Of course, China has no bases in North America, no fleets of warships around the North American coasts, and no military alliances with any country in North or South America. The United States has bases all around China, fleets of warships off the Chinese coast, has regular military exercises in that area, and has military alliances with many countries in Asia. In February 2005 it formalized new security ties with Japan that even announced a joint U.S.-Japanese call for a solution to issues in the Taiwan straits.
We are reaching here the limits of hypocrisy and the double standard. China is a threat because it is getting armed to the point where it might project power in its neighborhood and maybe even defend itself sufficiently from some Global Godfather projecting power everywhere, allowing it to constrain the Godfather a bit. China is a threat to the Godfather only because of those possibilities—it cannot threaten the Godfather directly. On the other hand, the Godfather openly threatens China, has even listed it as a potential challenger who will not be permitted to rise to an effective challenging level, by implication through the use of force. The Godfather also threatens China by its military deployments and alliances. This is only a non-threat on the ludicrous ultra-chauvinist assumption that the Godfather is good, generous, peace-loving and without any seriously conflicting interests that might cause it to exercise force against China.
It is well-known to even casual observers that the rapid growth of China has forced it to look aggressively for independent oil supplies to meet its escalating needs and it is clear that it will be competing with the United States in obtaining such supplies. In that competition the possession of overwhelming force on one side and serious weakness on the other could be costly to the weak. And in that competition, the use of force might be helpful in obtaining privileged access to limited oil resources.

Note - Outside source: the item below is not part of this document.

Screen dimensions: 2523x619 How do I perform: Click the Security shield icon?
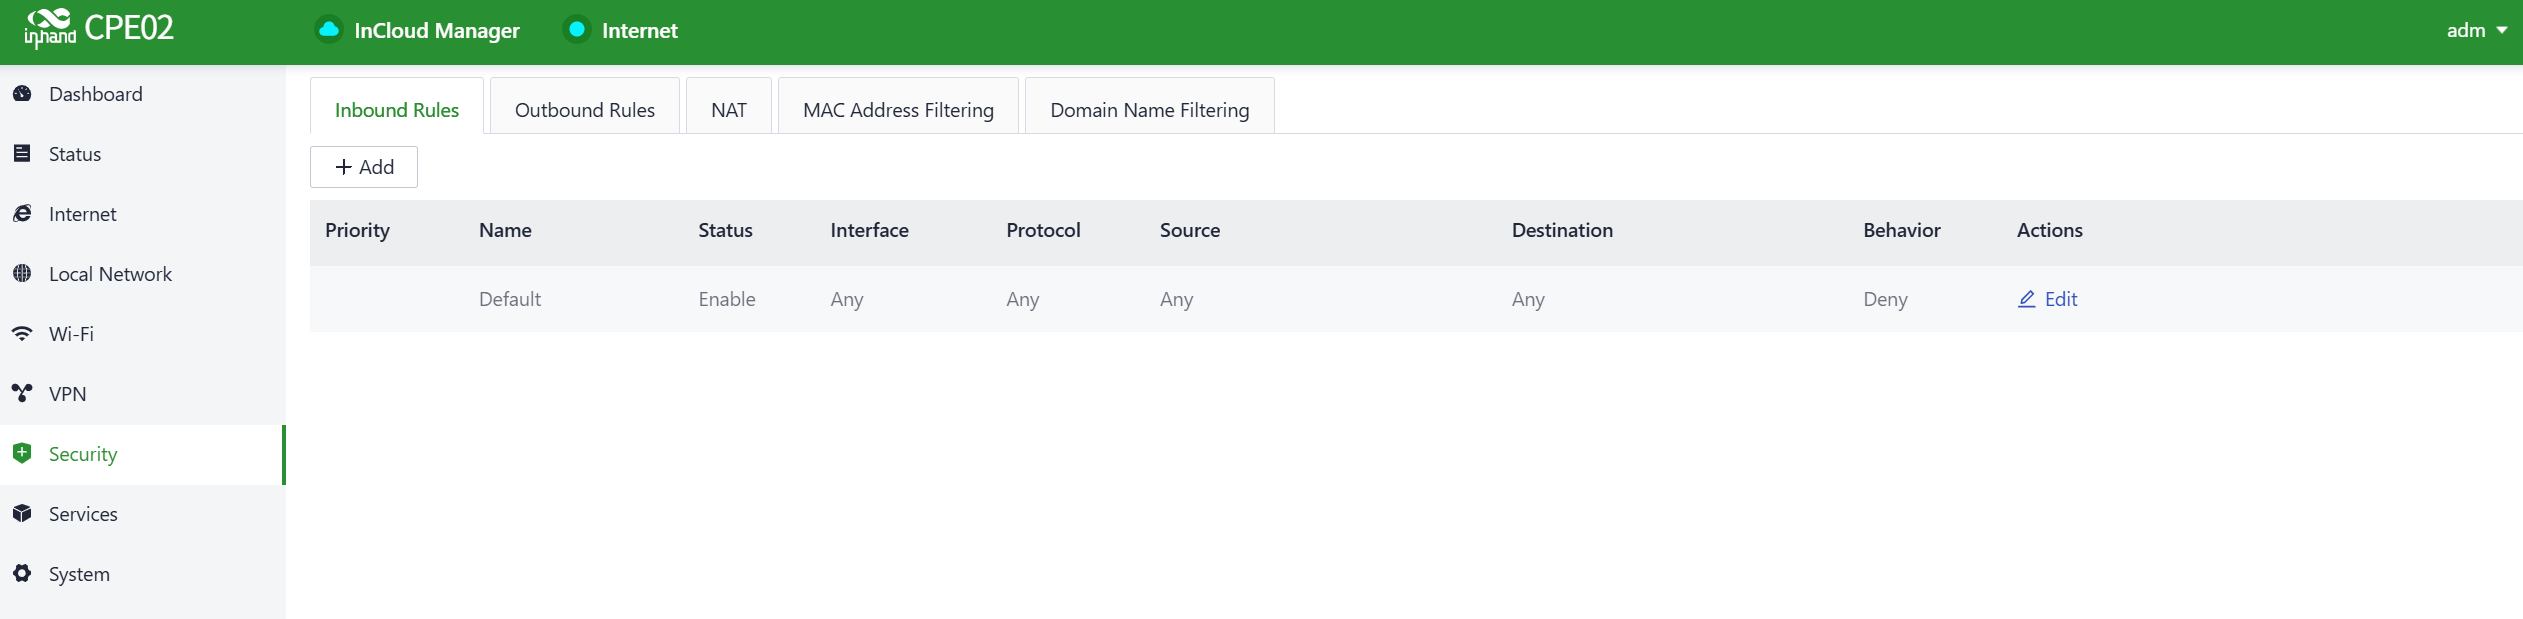pos(22,454)
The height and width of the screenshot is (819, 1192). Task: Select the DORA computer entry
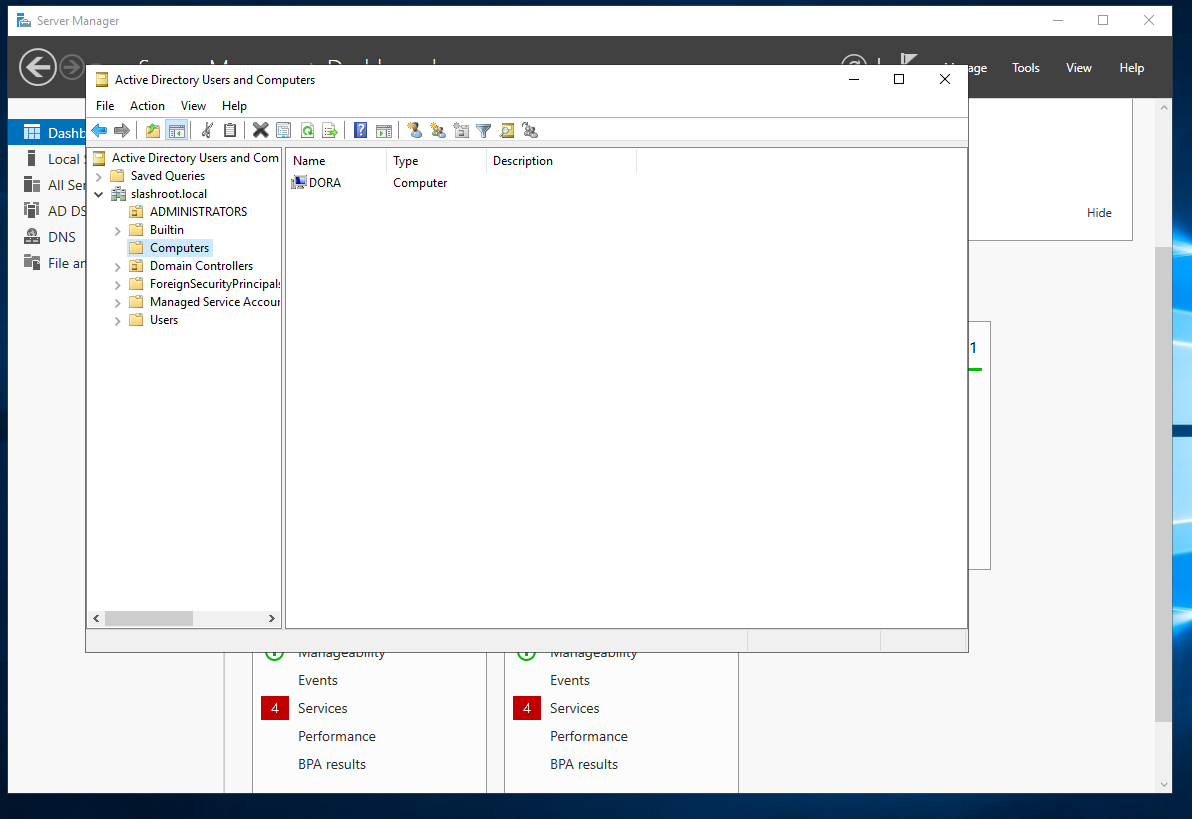click(x=324, y=183)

The China threat is an on-and-off-again phenomenon that has been on the upswing in recent years, clearly not based on any real security threat, but consistent with the imperial project of absolute domination. It is also a windfall for the military-industrial complex and may be cultivated in substantial measure to provide it with growing and profitable markets and a raison-d’etre for its continued massive absorption of budget resources. Actual violence is constrained by the huge mutual dependence of the two economies, but who knows what the future holds if China keeps growing and arming itself, and if the rulers of the nuthouse need a diversion to mobilize the population and give them continued power to rule and loot?
Of course this all depends on whether the New York Times , its media associates, the intellectual class, and the Democrats, will go along with this Kafkasque pretence that the Chinese threaten us rather than that we threaten them, and allow the Military Industrial Complex and the Pentagon to continue to absorb vast resources to kill on false pretenses—that is, to continue to make the United States a genuine global menace and nuthouse. It also depends on whether the U.S. public can finally arouse itself to fight for its own and global interests—and sanity. Given the ready mobilization against a not very dire Iran threat that we see moving forward today it is not easy to be optimistic.
Edward S. Herman is an economist, media critic, and author of numerous articles and books.